───── Excerpt

Book Review: Where the Mountain Meets the Moon by Grace Lin

Title: Where the Mountain Meets the Moon

Author: Grace Lin

Genre: Fantasy, Middle Grade

Publisher: Little, Brown
Publication date: July 2009
Hardcover: 282 pages

Grace Lin, author of the beloved Year of the Dog and Year of the Rat, returns with a wondrous story of happiness, family, and friendship. A fantasy crossed with Chinese folklore, Where the Mountain Meets the Moon is a timeless adventure story in the classic tradition of The Wizard of Oz.

In the Valley of Fruitless Mountain, a young girl named Minli spends her days working hard in the fields and her nights listening to her father spin fantastic tales about the Jade Dragon and the Old Man of the Moon. Minli’s mother, tired of their poor life, chides him for filling her head with nonsense. But Minli believes these enchanting stories and embarks on an extraordinary journey to find the Old Man of the Moon and ask him how her family can change their fortune. She encounters an assorted cast of characters and magical creatures along the way, including a dragon who accompanies her on her quest.

Stand alone or series: Stand alone

How did I get this book: Bought

Why did I read this book: I am trying to read more diversely and this story is set in China, with Chinese characters, based on Chinese Folklore. This sounded just like the thing, and given its many awards, I thought it was also a sure thing. Not so much.

──────────

List of tasks |
1. Summarize the book review above in two sentences.
2. Pick up the review of Where the Mountain Meets the Moon right after its last sentence and keep writing it.

───── Raw data

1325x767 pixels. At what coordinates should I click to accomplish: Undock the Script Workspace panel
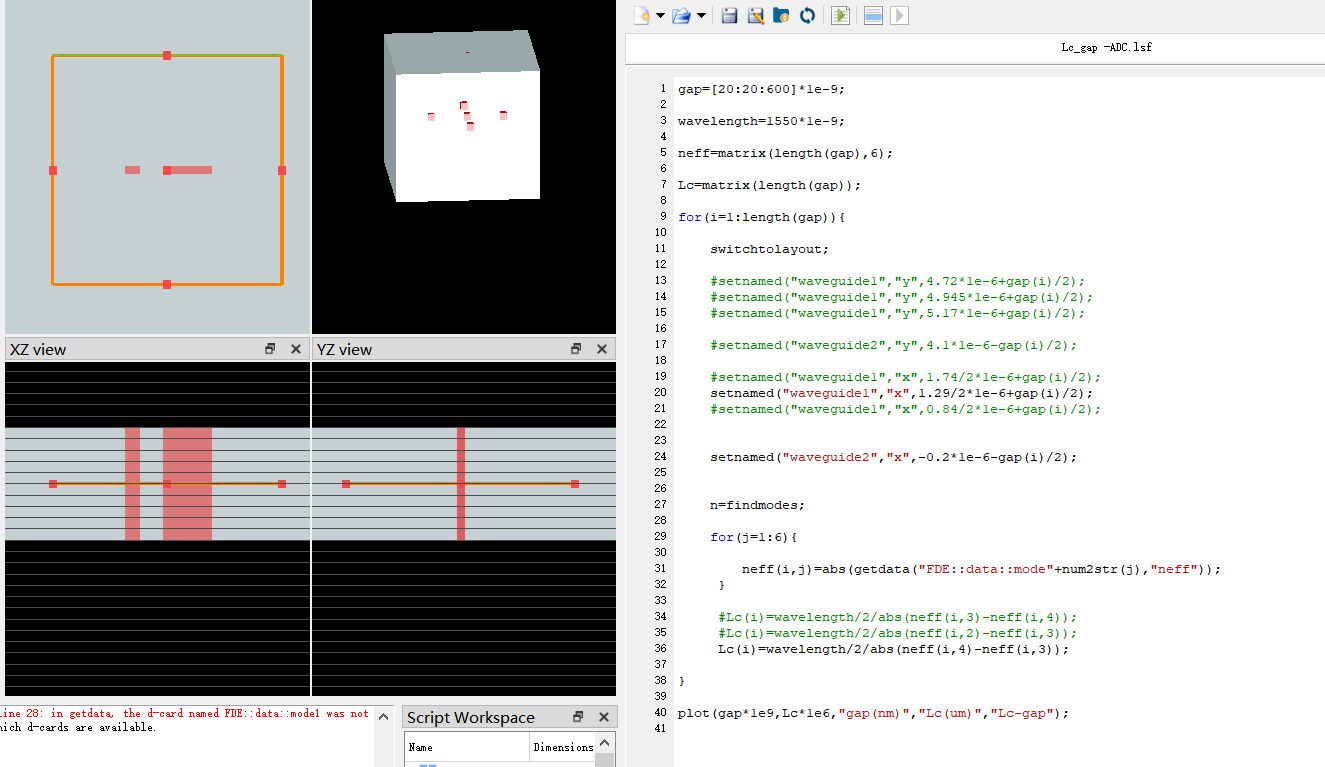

──────────
───── Raw data

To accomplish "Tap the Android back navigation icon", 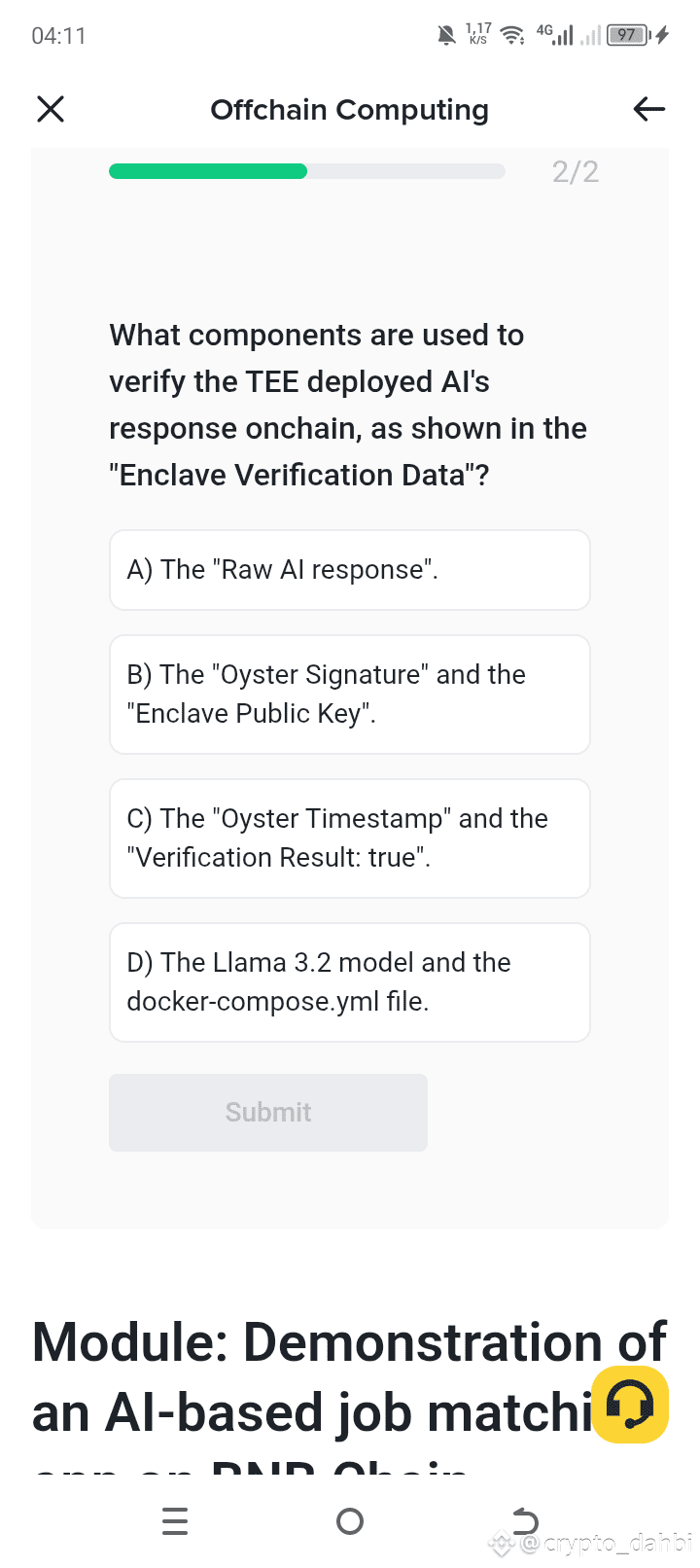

──────────

Expected results |
1. Grace Lin's Where the Mountain Meets the Moon, a 2009 middle-grade fantasy blending Chinese folklore, follows Minli, a girl from the Valley of Fruitless Mountain who sets out to find the Old Man of the Moon and ask how her family can change their fortune. The reviewer bought this stand-alone novel to read more diversely and expected it to be a sure thing given its many awards, but found it was not.

2.
There is a small poor village in the valley at the foot of Fruitless Mountain where a young girl named Minli lives with her parents in a small makeshift hut where there is barely room for three people to sit around a table and not enough food to feed them properly. Their living condition is mirrored across this poor village where food is scarce, work is all they have and life is hard. But life goes on as it must and Minli finds great comfort in her father’s folktales, told every night (to her mother’s dismay and annoyance for what good do these tales do after all?). Those old stories speak of great adventures, extraordinary creatures like Dragons and important figures like the Old Man of the Moon, who knows the answer to every question. Inspired by her father’s stories and by her mother’s unhappiness, Minli sets out on a quest to find the Old Man of the Moon in order to ask him a most important question: how to change her family’s fortune. In her journey, she befriends a Dragon, listens to more incredible stories and encounters a wide variety of characters – from the very rich to the very poor.

There are many things I enjoyed about Where the Mountain Meets the Moon. The story is intricate with several layers of storytelling (with stories within stories) that at first appear random but combine in the end to form a whole picture. The main narrative focus shifts between Minli’s journey and her parents, left behind, worried sick about their daughter and going through some serious soul searching of their own and both threads are really interesting. The relationship that develops between Minli and Dragon is fun and sweet, the variety of characters presented – mythical or real – add a great additional flavour to the story. And I simply cannot argue against the essential idea that stories are important and even vital to people’s well being.

The writing is lovely and the book is interspersed with beautiful illustrations. I also loved reading this review by Jane at Dear Author who describes the experience of reading this book with her child.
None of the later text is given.